**WORKING DATA:**
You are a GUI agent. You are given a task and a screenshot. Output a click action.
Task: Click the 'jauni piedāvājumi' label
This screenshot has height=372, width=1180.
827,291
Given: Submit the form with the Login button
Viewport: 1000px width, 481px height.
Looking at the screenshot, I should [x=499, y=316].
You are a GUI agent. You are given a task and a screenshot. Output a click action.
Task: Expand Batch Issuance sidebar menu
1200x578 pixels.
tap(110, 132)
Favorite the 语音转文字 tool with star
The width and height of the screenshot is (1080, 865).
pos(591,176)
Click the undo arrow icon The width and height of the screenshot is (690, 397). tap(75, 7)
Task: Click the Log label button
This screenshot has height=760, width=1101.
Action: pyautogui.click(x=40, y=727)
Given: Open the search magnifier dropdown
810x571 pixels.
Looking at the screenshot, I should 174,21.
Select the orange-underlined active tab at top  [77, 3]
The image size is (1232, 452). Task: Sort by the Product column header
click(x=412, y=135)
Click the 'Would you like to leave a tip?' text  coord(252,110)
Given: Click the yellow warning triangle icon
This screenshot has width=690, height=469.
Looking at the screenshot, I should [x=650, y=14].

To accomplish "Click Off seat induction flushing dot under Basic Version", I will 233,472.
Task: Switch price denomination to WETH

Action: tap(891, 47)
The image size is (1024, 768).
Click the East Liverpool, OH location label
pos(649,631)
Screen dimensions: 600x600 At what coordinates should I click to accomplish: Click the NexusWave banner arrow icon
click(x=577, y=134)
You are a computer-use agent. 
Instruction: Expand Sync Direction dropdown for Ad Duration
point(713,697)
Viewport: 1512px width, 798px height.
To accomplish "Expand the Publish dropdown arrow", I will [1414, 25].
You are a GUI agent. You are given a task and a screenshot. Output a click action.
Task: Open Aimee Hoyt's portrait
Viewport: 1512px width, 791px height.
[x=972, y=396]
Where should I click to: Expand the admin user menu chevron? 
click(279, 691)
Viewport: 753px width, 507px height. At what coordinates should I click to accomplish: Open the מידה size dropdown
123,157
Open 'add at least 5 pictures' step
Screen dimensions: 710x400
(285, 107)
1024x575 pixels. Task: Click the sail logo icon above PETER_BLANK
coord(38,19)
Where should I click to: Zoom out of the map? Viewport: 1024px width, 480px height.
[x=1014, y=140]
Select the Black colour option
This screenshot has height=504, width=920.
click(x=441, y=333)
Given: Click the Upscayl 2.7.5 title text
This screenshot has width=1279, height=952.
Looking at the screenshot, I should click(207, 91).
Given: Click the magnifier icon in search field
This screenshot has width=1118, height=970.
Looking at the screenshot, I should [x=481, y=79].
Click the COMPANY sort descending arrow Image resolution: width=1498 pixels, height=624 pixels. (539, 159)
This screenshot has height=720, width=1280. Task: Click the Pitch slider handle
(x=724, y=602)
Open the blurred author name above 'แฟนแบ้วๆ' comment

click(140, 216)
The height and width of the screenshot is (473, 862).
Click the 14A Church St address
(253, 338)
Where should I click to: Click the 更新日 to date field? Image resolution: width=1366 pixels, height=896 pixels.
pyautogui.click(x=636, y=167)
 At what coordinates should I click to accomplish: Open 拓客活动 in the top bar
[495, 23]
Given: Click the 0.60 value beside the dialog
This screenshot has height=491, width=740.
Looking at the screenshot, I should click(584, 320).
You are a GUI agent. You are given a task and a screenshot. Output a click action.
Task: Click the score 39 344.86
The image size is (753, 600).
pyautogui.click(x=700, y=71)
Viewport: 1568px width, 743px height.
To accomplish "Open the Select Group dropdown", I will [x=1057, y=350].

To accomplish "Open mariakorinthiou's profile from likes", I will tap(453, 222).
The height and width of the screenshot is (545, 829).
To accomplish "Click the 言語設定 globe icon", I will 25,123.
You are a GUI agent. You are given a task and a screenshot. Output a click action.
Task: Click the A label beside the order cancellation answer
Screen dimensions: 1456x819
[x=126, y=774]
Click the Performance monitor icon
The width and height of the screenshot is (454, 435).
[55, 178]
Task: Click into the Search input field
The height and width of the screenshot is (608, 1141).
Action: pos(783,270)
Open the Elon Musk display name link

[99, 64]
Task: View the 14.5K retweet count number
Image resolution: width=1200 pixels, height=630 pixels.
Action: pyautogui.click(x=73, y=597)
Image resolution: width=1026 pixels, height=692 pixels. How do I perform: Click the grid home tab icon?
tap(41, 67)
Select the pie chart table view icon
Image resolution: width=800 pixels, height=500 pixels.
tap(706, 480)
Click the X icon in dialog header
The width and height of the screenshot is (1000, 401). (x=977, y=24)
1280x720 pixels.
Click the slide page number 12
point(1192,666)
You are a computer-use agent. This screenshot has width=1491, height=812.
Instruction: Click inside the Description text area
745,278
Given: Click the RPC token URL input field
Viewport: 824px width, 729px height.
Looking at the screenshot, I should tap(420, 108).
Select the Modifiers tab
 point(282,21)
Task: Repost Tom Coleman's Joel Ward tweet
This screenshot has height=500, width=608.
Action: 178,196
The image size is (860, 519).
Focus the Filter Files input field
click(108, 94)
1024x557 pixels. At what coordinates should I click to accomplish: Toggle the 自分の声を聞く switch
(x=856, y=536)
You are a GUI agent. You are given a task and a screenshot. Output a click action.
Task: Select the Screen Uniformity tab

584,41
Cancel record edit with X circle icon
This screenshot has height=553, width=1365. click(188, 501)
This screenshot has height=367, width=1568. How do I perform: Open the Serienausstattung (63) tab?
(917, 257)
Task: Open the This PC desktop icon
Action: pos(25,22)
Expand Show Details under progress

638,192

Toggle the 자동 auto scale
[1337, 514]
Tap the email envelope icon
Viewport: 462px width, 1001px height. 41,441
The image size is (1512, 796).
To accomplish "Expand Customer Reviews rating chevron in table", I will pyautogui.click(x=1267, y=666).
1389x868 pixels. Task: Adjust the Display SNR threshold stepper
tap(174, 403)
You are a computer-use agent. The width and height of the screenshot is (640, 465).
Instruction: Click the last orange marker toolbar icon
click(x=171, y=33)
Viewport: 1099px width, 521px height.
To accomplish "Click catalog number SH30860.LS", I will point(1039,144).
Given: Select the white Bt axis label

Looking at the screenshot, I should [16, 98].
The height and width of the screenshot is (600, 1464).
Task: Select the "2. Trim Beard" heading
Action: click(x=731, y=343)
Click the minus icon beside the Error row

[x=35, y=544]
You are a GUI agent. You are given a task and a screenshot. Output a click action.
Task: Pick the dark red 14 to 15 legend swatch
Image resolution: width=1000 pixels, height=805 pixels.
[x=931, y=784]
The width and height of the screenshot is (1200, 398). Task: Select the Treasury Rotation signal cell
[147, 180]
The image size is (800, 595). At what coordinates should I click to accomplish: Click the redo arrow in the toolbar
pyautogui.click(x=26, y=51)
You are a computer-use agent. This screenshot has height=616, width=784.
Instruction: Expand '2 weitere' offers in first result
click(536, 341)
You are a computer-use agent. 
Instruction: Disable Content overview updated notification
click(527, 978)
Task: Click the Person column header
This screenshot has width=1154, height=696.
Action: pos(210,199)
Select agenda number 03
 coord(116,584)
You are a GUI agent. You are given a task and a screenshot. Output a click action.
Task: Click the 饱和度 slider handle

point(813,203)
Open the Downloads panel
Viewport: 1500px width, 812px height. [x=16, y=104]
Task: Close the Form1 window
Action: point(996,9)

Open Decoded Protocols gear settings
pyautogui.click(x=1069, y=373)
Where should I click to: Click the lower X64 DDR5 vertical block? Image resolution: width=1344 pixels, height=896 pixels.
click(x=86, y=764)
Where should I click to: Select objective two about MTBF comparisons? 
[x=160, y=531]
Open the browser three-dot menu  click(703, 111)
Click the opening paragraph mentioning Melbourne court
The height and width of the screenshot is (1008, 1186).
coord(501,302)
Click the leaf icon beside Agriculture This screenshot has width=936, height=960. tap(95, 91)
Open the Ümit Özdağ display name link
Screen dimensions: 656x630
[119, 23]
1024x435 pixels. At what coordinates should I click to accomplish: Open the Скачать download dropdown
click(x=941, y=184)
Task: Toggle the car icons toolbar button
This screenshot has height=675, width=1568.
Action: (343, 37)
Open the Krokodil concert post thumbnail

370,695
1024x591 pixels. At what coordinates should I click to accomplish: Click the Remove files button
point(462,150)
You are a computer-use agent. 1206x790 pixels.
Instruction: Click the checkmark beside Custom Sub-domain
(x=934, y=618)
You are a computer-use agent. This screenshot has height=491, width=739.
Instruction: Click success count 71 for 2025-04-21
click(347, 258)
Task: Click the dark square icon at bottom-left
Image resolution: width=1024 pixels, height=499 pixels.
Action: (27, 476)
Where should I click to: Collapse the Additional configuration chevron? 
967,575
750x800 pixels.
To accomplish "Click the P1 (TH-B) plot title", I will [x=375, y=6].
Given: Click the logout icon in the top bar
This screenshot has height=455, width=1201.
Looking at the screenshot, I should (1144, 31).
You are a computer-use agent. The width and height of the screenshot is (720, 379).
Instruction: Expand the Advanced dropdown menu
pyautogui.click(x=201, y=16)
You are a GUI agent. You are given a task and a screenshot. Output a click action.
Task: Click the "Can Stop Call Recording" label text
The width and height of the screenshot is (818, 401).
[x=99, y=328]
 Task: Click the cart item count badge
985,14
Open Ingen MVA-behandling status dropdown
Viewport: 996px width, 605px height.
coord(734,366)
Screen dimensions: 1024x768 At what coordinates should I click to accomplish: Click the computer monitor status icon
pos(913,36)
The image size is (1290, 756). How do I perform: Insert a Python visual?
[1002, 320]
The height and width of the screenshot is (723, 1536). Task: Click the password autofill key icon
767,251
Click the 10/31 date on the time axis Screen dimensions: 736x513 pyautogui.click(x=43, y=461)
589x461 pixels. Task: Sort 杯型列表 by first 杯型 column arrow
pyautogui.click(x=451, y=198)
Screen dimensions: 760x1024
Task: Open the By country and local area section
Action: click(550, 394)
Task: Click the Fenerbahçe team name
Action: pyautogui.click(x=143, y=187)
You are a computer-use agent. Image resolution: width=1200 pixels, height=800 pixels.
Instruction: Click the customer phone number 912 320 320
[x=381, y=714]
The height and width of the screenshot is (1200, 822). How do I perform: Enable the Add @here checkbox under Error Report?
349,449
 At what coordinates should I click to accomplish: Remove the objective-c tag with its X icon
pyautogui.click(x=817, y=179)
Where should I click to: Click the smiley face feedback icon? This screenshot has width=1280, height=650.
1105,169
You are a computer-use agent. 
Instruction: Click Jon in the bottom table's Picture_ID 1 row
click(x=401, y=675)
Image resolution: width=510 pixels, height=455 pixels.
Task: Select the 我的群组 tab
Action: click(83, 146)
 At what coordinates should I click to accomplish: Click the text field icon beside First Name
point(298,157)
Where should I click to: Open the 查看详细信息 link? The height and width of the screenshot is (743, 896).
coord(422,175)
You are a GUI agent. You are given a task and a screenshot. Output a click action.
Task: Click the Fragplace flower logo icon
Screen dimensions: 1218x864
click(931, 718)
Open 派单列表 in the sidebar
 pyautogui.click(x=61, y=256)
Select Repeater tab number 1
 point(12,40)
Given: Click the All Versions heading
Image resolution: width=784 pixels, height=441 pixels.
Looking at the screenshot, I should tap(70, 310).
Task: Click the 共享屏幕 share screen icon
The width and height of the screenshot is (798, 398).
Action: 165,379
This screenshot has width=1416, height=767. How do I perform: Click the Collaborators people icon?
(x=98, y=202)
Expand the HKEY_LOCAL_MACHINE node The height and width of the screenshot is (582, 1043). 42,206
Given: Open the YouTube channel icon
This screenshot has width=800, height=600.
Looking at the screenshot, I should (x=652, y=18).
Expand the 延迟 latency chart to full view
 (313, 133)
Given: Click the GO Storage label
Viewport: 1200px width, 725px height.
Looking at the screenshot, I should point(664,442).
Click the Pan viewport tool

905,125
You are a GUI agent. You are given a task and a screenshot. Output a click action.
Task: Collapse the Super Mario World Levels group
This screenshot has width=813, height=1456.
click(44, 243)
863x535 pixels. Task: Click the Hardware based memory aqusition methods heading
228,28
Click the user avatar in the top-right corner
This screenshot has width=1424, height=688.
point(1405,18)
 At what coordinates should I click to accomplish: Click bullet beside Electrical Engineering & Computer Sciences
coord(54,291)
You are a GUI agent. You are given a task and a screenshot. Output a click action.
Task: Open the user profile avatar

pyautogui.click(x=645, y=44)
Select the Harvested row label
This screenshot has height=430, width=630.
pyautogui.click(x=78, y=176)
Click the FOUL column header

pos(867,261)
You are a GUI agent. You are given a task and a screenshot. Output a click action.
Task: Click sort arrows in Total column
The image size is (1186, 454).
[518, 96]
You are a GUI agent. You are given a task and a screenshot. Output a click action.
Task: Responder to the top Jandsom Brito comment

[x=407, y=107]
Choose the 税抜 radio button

**ABOUT THIS TASK:**
Among the records above, only the lines between the line holding "Task: Click the Fragplace flower logo icon" and the line holding "Given: Click the GO Storage label", inclusive, are to be output, exactly as written.

**OUTPUT OF THE EXERCISE:**
Task: Click the Fragplace flower logo icon
Screen dimensions: 1218x864
click(931, 718)
Open 派单列表 in the sidebar
 pyautogui.click(x=61, y=256)
Select Repeater tab number 1
 point(12,40)
Given: Click the All Versions heading
Image resolution: width=784 pixels, height=441 pixels.
Looking at the screenshot, I should tap(70, 310).
Task: Click the 共享屏幕 share screen icon
The width and height of the screenshot is (798, 398).
Action: 165,379
This screenshot has width=1416, height=767. How do I perform: Click the Collaborators people icon?
(x=98, y=202)
Expand the HKEY_LOCAL_MACHINE node The height and width of the screenshot is (582, 1043). 42,206
Given: Open the YouTube channel icon
This screenshot has width=800, height=600.
Looking at the screenshot, I should (x=652, y=18).
Expand the 延迟 latency chart to full view
 (313, 133)
Given: Click the GO Storage label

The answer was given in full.